Zooming the page increases/decreases the number of stories per category, which
is quite cool (if perhaps counter-intuitive, but OK). But would it be possible
to have an absolute "no smaller than" minimum size for the menu? (I've zoomed
in a few times via "ctrl -" and the menu bar is now unreadably small.)

On a related note, as I zoom in, I get more stories, but the font for existing
stories remains the same as before the zoom, with their blocks occupying
roughly the same amount of screen space as before the zoom; this means that
newly added stories are in tiny blocks and tiny fonts: as I zoom, new stories
become unreadably small.

It would be good to have an absolute "no smaller than" minimum for newly added
stories as well, scaling down the size of existing stories; I'm OK with
different font sizes for relative importance, but existing stories should
decrease in size to accommodate new stories as I zoom to add more.

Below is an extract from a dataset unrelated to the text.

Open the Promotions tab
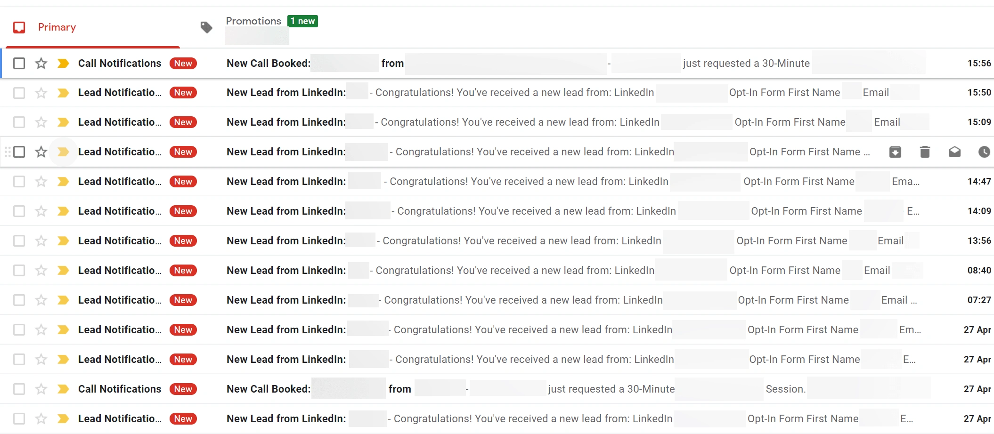The height and width of the screenshot is (434, 994). (253, 21)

EDIT -- It would also be nice to be able to close particular boxes (display an
X in the top right corner when I hover there?) and have that story replaced
with another from that category.

(And it would be waaaay cool if there was some way to mark stories as seen and
to not display them again... ...when I revisit the page, I only see things new
since the last time, or not displayed the last time. That way, the page is
always new. No idea how to do this without a server/account on your end, but
it could be cool....)

Cool app. I am adding it to my regularly checked folder of news sites.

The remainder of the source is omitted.